AIM OF THE EXERCISE:
Among the entries below, find every line that contains the string "title", then copy it.

MATERIAL SHOWN:
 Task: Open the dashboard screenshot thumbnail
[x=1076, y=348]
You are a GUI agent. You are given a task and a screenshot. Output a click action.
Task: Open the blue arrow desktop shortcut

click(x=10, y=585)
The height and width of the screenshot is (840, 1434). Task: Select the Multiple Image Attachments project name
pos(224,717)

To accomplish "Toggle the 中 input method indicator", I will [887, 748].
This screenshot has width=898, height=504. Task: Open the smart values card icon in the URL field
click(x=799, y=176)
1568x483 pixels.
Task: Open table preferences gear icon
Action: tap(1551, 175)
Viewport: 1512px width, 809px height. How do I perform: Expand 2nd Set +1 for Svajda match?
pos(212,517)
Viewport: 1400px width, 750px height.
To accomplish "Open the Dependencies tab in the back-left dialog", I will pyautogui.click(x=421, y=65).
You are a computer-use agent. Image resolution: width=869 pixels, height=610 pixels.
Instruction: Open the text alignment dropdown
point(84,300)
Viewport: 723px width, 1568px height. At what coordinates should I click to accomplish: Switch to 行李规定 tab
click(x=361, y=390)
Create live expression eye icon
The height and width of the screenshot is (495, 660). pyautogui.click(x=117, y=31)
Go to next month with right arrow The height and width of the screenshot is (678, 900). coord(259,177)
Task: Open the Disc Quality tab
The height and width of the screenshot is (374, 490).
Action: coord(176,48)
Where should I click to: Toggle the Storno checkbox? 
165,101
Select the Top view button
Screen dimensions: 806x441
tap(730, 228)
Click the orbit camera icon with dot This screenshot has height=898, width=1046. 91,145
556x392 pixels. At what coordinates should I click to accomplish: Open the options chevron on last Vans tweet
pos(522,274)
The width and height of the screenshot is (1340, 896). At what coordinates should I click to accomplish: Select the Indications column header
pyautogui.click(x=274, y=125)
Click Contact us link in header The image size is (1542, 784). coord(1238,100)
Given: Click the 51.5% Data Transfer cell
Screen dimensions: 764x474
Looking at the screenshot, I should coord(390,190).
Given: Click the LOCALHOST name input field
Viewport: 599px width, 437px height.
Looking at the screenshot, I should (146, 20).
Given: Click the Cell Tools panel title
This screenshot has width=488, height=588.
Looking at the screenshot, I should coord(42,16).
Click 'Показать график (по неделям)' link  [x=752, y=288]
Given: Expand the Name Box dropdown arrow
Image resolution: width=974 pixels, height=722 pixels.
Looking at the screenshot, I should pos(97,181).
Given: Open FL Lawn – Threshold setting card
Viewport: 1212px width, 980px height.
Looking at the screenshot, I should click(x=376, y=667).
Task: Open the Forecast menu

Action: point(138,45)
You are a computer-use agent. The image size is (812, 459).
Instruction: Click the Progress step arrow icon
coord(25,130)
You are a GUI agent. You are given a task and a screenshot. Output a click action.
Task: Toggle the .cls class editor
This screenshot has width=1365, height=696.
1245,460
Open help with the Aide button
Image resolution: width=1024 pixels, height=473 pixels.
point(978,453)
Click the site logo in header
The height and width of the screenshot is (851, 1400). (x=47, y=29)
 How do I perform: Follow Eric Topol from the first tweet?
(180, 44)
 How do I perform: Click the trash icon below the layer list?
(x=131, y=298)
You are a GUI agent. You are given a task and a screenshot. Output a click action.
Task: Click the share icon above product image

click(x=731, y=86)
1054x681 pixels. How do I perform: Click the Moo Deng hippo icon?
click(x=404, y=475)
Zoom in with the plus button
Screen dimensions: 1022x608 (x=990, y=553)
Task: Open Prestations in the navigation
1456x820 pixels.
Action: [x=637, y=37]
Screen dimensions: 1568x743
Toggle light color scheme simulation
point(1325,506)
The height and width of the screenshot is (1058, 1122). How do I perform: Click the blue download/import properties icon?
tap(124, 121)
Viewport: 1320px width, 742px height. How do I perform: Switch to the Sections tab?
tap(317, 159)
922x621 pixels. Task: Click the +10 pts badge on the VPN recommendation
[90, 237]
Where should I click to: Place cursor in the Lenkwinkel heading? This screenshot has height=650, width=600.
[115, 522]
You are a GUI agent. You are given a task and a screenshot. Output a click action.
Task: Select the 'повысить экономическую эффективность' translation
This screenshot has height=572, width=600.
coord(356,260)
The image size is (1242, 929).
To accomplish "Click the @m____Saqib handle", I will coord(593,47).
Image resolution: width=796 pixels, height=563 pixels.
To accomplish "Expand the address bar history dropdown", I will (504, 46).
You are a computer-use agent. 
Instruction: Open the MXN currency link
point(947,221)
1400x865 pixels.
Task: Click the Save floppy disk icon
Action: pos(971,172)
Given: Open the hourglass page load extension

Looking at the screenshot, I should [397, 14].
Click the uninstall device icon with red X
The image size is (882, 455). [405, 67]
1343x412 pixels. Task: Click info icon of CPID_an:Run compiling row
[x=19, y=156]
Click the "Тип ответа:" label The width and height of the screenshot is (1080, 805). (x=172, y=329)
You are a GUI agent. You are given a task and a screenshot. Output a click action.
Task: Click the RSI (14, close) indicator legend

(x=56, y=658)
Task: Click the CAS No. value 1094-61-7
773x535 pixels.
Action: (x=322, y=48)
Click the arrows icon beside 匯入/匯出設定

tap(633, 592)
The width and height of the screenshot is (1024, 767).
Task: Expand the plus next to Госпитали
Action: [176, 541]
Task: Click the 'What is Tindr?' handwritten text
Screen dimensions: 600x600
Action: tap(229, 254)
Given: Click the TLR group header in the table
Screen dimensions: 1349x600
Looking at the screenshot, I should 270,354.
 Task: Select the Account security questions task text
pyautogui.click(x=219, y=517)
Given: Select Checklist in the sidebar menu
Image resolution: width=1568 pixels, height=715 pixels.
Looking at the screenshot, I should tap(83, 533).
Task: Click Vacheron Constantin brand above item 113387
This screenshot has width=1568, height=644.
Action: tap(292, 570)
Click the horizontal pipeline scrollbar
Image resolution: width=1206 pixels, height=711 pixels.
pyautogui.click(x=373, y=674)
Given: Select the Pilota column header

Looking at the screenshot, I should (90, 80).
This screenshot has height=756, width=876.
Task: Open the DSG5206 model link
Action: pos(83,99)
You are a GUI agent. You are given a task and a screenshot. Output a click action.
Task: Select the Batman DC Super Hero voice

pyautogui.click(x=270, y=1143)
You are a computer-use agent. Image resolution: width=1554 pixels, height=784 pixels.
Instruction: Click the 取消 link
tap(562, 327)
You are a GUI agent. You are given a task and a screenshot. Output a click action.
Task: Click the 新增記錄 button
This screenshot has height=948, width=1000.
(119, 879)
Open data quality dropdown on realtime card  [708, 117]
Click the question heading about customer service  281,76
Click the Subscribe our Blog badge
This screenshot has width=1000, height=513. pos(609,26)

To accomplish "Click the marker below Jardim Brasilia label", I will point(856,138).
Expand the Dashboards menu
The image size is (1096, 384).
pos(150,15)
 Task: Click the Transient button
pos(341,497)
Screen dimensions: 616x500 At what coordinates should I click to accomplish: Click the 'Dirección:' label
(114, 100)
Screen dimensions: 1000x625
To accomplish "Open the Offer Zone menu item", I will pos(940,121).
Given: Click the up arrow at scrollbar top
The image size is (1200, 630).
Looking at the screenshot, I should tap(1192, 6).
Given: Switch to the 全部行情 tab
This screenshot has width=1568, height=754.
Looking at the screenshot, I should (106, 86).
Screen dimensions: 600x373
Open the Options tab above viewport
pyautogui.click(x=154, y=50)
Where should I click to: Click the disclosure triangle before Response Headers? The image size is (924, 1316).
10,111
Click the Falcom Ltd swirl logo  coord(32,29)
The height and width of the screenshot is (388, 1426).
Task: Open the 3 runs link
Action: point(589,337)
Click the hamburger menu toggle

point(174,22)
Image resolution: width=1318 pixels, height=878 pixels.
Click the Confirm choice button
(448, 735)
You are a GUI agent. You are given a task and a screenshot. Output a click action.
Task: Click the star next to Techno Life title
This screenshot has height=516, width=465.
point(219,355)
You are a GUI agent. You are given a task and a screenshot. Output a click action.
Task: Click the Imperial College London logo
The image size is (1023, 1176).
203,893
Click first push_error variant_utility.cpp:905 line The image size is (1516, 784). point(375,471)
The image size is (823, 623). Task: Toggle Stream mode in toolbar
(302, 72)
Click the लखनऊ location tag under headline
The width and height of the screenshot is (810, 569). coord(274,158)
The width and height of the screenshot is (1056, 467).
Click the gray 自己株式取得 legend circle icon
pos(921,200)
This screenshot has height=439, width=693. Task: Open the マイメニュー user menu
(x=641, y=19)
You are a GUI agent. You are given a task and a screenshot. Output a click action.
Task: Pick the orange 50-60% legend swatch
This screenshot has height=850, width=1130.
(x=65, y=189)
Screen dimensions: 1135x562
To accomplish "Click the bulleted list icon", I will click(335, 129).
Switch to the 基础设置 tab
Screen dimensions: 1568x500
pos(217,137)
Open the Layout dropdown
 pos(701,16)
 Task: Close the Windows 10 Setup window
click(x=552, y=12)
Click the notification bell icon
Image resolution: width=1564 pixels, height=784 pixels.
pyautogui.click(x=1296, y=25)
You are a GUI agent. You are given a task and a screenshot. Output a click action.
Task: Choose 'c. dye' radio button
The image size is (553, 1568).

COMPLETED EXERCISE:
Given: Click the Cell Tools panel title
Task: Click the star next to Techno Life title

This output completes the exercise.